__WORK INSTRUCTIONS__
An exact transcription of all the records is required, minus the images.

__MATERIAL PROVIDED__

BEGIN

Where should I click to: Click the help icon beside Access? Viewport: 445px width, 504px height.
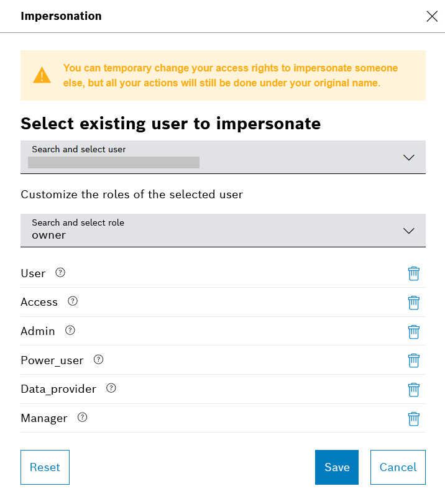click(x=73, y=301)
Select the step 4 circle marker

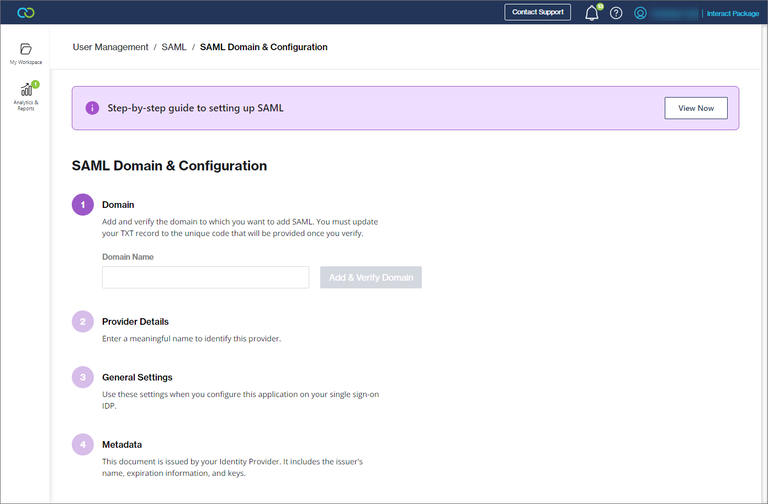tap(82, 444)
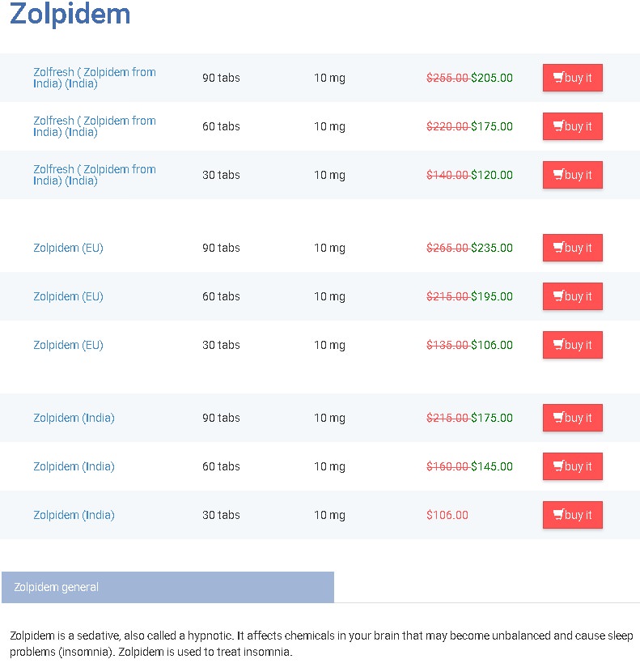Open Zolfresh 30 tabs product link
The width and height of the screenshot is (640, 672).
(x=94, y=175)
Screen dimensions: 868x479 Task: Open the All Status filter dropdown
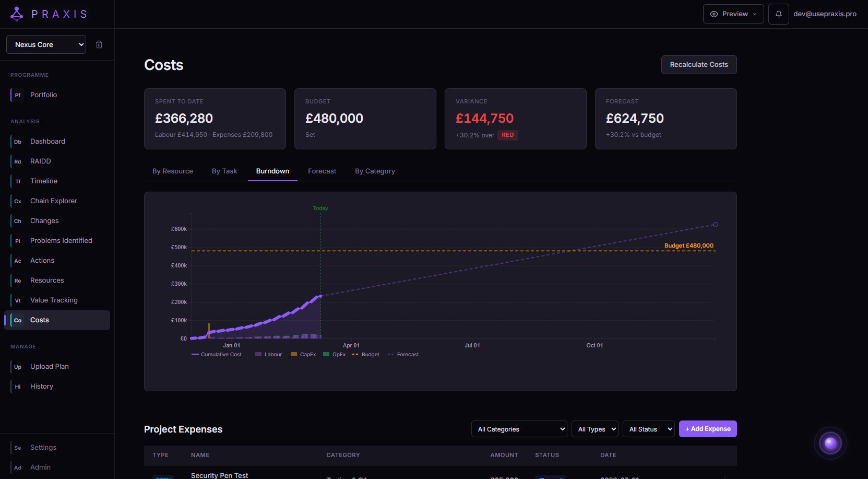[648, 429]
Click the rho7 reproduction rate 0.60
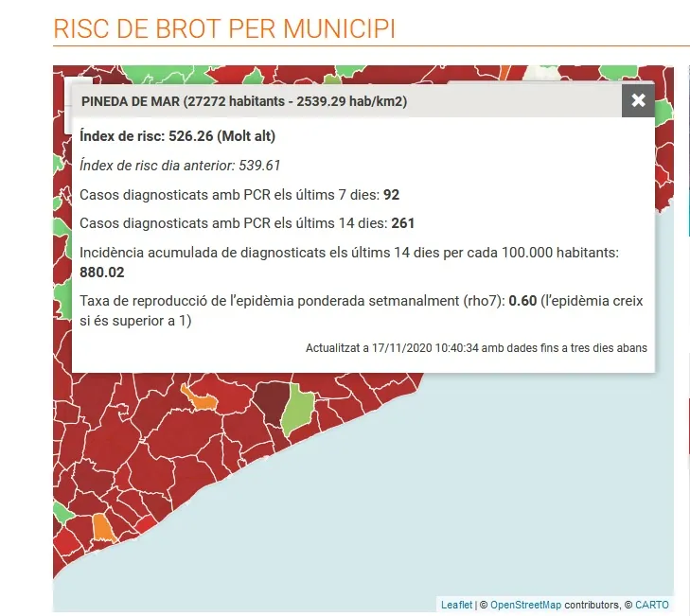This screenshot has height=616, width=690. pyautogui.click(x=522, y=301)
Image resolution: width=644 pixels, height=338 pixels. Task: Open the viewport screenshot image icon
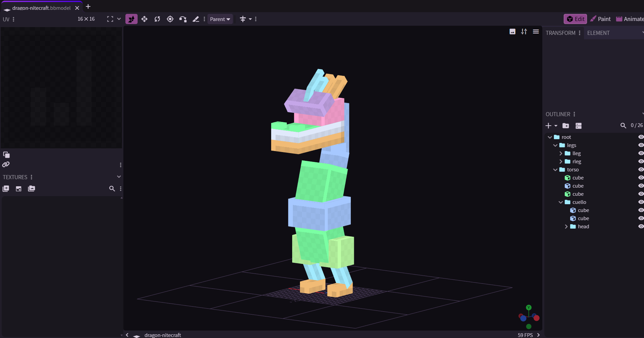click(x=512, y=31)
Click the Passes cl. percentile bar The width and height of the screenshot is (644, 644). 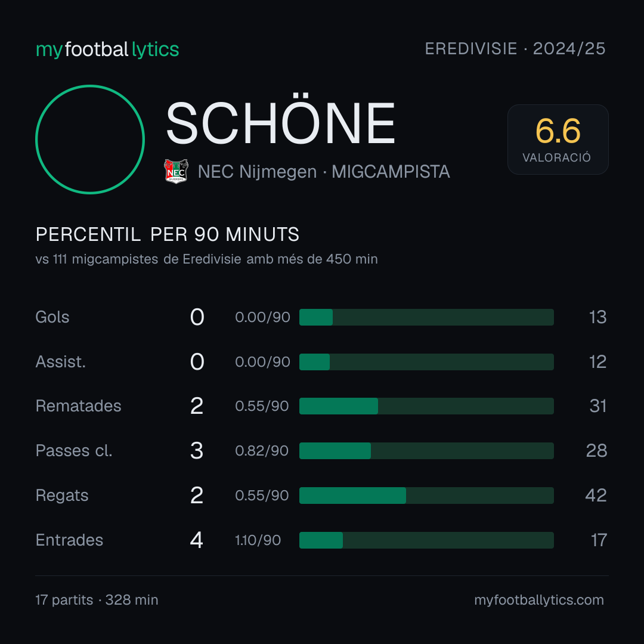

END

__YOUR RESPONSE__
Where should I click to: Click the help icon beside Access? Viewport: 445px width, 504px height.
click(x=73, y=301)
Select the step 4 circle marker

tap(82, 444)
Open Zolfresh 30 tabs product link
The width and height of the screenshot is (640, 672).
(x=94, y=175)
Screen dimensions: 868x479 Task: Open the All Status filter dropdown
[648, 429]
Click the rho7 reproduction rate 0.60
This screenshot has height=616, width=690. pyautogui.click(x=522, y=301)
Image resolution: width=644 pixels, height=338 pixels. Task: Open the viewport screenshot image icon
click(x=512, y=31)
Click the Passes cl. percentile bar The width and height of the screenshot is (644, 644). 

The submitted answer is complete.